Cluster Drive Creation
Use this procedure to create a new Cluster Drive (Ceph-backed storage) in eEKAS. The example below walks through creating an Erasure Coding drive.
Before you start creating ceph cluster drive
- Decide the protection method (Replication or Erasure Coding).
- Know the purpose (general Storage for SMB/NFS/iSCSI/NVMe‑oF, or S3).
- Make sure you have the same number of free disks on every node—eEKAS requires a balanced selection.
1) Click Create Cluster Drive
Open Cluster Drives in the UI and select Create Cluster Drive to launch the wizard.
2) Choose the protection method
Select Replication or Erasure Coding.
For this example, choose Erasure Coding.
Tip: If you’re unsure, see Replication vs. Erasure Coding for pros/cons and examples.
3) Select the purpose
Pick storage (SMB, NFS, iSCSI, NVMe‑oF) or S3
Note: S3 Cluster Drives will automatically create all nessesary pools
4) Name the drive
Enter a unique, descriptive Name for the Cluster Drive.

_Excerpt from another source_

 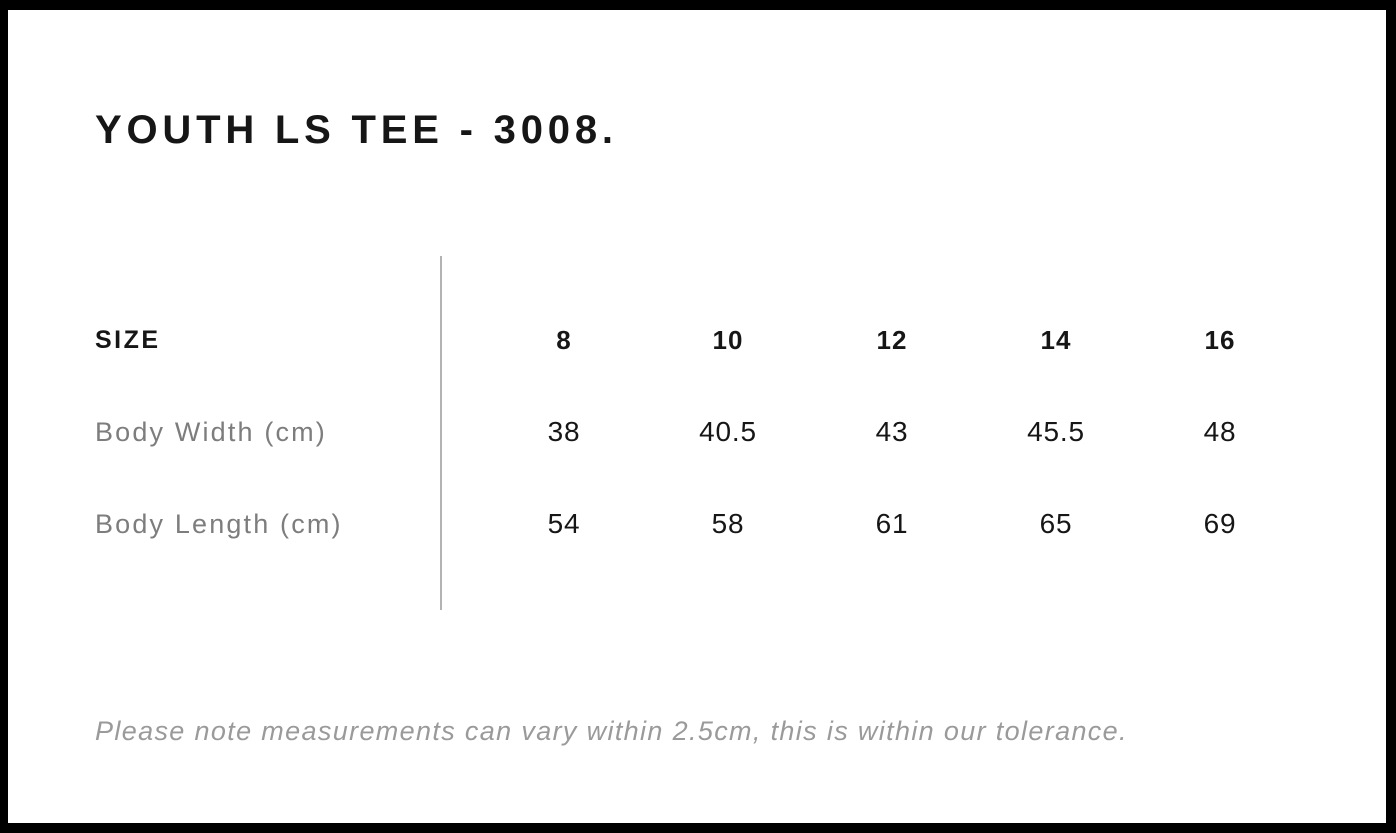 What do you see at coordinates (1220, 432) in the screenshot?
I see `body-width-value: 48` at bounding box center [1220, 432].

5) Select data disks on each node
Choose disks per node, ensuring you select the same count on every node.
You can add disks by:
Selecting them and clicking Add, or
Double‑clicking each disk.
Important: The wizard enforces symmetry. If counts differ between nodes, you’ll be prompted to adjust.
6) Select metadata disks
Replication: Selecting metadata disks is optional but recommended.
Erasure Coding: Selecting metadata disks is required. The wizard will move to the Metadata Disks page.
Tip: For best responsiveness, place metadata on fast, reliable media such as SSD or NVMe
7) Choose fault tolerance
Set the redundancy level for the drive (see the Replication vs. Erasure Coding article for details and guidance).
Each option will also provide you information about estimated usable capacity
Examples
Replication: 3× replication (three full copies)
Erasure Coding: 5+2 (five data chunks + two parity chunks)
Capacity basics:
Replication usable ≈ raw / copies (e.g., 3× → ~33%).
Erasure coding usable ≈ k / (k+m) (e.g., 5+2 → ~71%).
Minimum disk counts must meet or exceed the selected profile.
8) Review the summary
A summary page shows:
- Protection method and fault-tolerance profile
- Purpose and resulting pool layout (single‑ or multi‑pool)
- Selected data and metadata disks (per node)
- Estimated usable capacity
If everything looks correct, click Create to provision the Cluster Drive.
Troubleshooting & Tips
Unbalanced selection: Ensure each node has the same number of selected disks.
Performance tuning: Use replication for low‑latency, high‑IOPS workloads; use erasure coding for large, capacity‑oriented datasets (e.g., S3, archives).